- _THE INPUT_:
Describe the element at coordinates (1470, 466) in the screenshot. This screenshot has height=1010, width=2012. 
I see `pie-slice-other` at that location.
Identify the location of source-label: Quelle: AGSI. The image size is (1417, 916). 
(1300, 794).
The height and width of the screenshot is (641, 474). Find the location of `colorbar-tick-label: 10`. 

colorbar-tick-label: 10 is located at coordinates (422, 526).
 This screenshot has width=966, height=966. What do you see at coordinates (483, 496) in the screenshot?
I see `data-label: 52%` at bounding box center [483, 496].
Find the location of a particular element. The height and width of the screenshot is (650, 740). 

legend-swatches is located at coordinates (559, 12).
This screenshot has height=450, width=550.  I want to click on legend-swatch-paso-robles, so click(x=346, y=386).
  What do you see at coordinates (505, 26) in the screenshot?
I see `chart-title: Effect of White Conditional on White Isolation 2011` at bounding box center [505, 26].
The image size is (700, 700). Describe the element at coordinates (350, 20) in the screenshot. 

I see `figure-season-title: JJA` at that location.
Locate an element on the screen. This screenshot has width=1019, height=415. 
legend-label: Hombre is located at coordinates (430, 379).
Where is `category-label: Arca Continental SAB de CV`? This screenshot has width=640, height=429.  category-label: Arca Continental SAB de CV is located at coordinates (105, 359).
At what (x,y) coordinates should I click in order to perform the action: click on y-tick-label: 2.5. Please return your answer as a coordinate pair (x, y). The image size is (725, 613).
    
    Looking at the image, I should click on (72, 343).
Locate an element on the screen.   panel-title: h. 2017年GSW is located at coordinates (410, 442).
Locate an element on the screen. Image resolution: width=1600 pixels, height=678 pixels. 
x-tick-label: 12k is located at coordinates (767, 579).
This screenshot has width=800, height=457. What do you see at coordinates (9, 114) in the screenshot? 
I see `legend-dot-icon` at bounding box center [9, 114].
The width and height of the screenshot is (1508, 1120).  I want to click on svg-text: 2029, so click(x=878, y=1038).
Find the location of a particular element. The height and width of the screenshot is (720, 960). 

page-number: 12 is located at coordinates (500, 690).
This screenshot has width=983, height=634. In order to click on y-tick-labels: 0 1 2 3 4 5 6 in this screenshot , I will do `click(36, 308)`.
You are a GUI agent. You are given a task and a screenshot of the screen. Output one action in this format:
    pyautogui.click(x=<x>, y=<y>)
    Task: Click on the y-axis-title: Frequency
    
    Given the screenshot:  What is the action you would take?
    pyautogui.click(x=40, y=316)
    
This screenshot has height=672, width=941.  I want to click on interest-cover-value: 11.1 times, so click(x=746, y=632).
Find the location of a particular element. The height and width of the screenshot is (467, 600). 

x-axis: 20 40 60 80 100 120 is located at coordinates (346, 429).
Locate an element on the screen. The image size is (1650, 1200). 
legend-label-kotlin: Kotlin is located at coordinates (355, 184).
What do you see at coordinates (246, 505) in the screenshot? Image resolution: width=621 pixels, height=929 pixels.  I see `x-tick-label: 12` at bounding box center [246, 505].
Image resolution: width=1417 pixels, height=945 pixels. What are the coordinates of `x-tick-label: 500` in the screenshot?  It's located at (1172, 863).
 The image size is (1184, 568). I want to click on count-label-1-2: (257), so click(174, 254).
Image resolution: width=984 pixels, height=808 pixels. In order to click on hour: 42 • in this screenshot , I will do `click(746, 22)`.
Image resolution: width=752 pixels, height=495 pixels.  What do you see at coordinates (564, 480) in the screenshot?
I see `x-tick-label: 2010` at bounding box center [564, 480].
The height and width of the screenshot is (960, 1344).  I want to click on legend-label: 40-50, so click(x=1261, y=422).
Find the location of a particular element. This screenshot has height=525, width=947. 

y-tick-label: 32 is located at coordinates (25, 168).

- _WHAT THIS TASK INVOLVES_: Reproduce verbatim the records from the line containing "At what (x,y)" up to and including the line containing "coordinates (410, 442).".

- _SOLUTION TO THIS TASK_:
At what (x,y) coordinates should I click in order to perform the action: click on y-tick-label: 2.5. Please return your answer as a coordinate pair (x, y). The image size is (725, 613).
    
    Looking at the image, I should click on (72, 343).
Locate an element on the screen.   panel-title: h. 2017年GSW is located at coordinates (410, 442).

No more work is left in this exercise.